A gente decidiu pelo aborto porque ela tinha se preparado, feito Enem. A Carol colocou metas na vida, tipo, daqui a seis anos e meio ou terminar minha faculdade, daqui a tantos anos quero morar num apartamento, meio que deixou a vida dela preparada e esse nenê agora nesse momento ia mudar a ideia de futuro dela. Eu também não queria. Achei que não estava preparado para ser pai.

E começou a tomar abortivos?
Nos três primeiros meses, muito chá. Canela, arruda. Depois, ela falou que não tava dando resultado, não tava aparecendo barriga, a gente falou em procurar alguma coisa mais potente pra abortar. Procurei em sites médicos o que era aconselhado para grávida tomar e o que a gente viu que causava aborto. Eu comprava e ela tomava.

Em que momento pensaram que o feto estava morto?
Ela tinha dito uma vez que tinha saído um pouco de sangue. E agora a gente não sabia se tava com sete, oito ou nove meses, achava que tava morto. Achava que tava acontecendo o aborto. Quando falou que tava doendo, pensamos que tava dando resultado. A gente pensou que tava acontecendo o aborto. A gente vai conseguir abortar e deu.

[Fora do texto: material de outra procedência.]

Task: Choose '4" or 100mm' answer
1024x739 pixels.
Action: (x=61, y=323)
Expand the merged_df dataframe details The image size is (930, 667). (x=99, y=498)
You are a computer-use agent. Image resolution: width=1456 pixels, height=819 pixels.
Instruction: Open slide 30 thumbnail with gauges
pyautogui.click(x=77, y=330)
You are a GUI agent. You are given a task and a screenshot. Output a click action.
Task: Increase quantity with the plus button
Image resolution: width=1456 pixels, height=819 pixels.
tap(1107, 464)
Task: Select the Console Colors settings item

Vocês contaram para os pais?
Não. A gente escondia deles.

E o aspecto físico?
Não tinha barriga. Dá para ver. Fotos de redes sociais (mostra foto de duas semanas atrás). Ela não passava mal. A maioria vomita, passa mal. Com ela não teve nada disso. Como não tinha barriga, a gente não imaginava que ia ter bebê formado, que pesa agora três quilos. A gente imaginou que tava dando certo os remédios.

E agora que nasceu?
Quando a criança nasceu, logo pensei no meu pai, uma vez disse que queria muito ter um neto. Tava meio apavorado, mas fiquei feliz quando vi que estava bem, saudável, um guri grande com 3 quilos. Não consegui ver mais depois do nascimento porque o hospital não deixou. Ela tá na UTI neonatal, todo dia falam para minha mãe e sogra. Ele melhorou.

Comentaram se vai ter sequela?
Não falaram nada disso ainda. A informação que minha sogra ganhou que agora compraram uma chupeta, que não respira mais com aparelhos e que tava rindo para uma enfermeira. Reagindo bem aos medicamentos. Pelo que vi, vai melhorar. Não sei se vai ter alguma deficiência por causa dos remédios, mas para mim agora não faz diferença, pois agora só quero ter meu filho, minha família está apoiando. A gente sabe que foi um erro ter escondido, ter tentado abortar, mas agora passou e agora é criar, amar o filho meu e da Carol. E é isso.

E se não puder ficar com a criança?
Minha família está disposta a adotar. A mãe da Carol também. Eu quero ter meu filho comigo. Não sei o que vai acontecer daqui pra frente, mas quero ter ele aqui comigo.

Como vê a acusação da Polícia de tentativa de homicídio?
É injusta, porque não foi tentativa de homicídio. Assumo que a gente tentou abortar um feto, a gente não sabia que ele ia sobreviver. Quando vi que tava vivo, na segunda de manhã, não pensei e fui logo pra um hospital pra tentar achar um recurso, porque não podia fazer mais nada pelo meu filho e pela minha namorada. Não imaginava que ia ser um guri saudável com três quilos.

Tem medo de ser preso?
Tenho. Não foi tentativa de homicídio. Se é pra responder pela tentativa de aborto que eu sei que isso fiz, então que responda.
 
Advogado leva alicate ao Foro
 
O advogado Cláudio Rodrigues Neto, que assumiu nesta quinta a defesa, entregou à tarde no Foro o alicate que teria ferido o bebê. “Há resíduos na ferramenta. Solicitamos perícia. Também pedimos a quebra de sigilo telefônico do meu cliente e imagens dos locais por onde passou quando saiu em socorro. Queremos apurar a verdade. Levei à 1ª Vara Criminal porque o delegado não quis ouvi-lo. Não há nada de tesoura. Nada perfurante.”
 
Para o delegado Enizaldo Plentz, a defesa quer perturbar o inquérito. “Quem está presidindo o inquérito sou eu. Quando quiser ouvir, vou chamar. Estamos diante de um crime chocante, gravíssimo. Solicitei urgência nas perícias para que possa indiciar o casal e pedir a prisão preventiva.”